__What you should do__
Return verbatim every line from the first line of the data below to the line that contains "Task: Hide balance with eye icon", inclusive, and no further.

▽

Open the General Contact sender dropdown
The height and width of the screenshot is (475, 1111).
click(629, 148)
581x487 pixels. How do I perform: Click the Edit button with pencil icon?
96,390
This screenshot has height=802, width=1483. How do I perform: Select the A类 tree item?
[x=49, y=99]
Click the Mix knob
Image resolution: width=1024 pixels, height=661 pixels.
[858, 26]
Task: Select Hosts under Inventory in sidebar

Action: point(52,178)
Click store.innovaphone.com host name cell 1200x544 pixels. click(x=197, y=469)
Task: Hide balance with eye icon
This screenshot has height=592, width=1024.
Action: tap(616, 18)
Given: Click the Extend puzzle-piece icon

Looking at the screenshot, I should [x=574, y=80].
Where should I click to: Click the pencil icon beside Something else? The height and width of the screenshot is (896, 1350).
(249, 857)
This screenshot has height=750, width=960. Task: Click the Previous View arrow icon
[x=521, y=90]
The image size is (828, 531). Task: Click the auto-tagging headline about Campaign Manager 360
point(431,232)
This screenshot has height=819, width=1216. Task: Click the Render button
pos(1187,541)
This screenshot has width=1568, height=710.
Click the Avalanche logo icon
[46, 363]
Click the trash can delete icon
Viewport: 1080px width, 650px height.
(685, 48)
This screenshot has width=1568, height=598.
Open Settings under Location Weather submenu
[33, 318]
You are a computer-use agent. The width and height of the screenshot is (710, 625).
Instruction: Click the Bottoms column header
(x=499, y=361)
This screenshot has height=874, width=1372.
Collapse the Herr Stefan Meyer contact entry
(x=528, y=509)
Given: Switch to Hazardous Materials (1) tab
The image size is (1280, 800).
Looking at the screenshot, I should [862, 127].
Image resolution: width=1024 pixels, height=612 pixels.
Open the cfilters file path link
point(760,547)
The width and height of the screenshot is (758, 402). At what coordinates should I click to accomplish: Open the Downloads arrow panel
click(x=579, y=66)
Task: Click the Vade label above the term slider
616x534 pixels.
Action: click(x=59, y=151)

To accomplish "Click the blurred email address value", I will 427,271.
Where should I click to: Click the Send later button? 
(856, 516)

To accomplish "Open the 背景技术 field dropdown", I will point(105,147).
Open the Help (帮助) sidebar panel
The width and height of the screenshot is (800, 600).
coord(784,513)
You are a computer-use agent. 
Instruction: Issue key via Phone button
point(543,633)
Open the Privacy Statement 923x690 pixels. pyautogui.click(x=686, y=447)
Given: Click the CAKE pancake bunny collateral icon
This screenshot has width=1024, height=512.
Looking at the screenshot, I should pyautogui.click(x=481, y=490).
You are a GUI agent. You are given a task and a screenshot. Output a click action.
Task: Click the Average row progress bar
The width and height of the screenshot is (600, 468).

△

__Answer space__
Open the General Contact sender dropdown
The height and width of the screenshot is (475, 1111).
click(629, 148)
581x487 pixels. How do I perform: Click the Edit button with pencil icon?
96,390
This screenshot has height=802, width=1483. How do I perform: Select the A类 tree item?
[x=49, y=99]
Click the Mix knob
Image resolution: width=1024 pixels, height=661 pixels.
[858, 26]
Task: Select Hosts under Inventory in sidebar

Action: point(52,178)
Click store.innovaphone.com host name cell 1200x544 pixels. click(x=197, y=469)
Task: Hide balance with eye icon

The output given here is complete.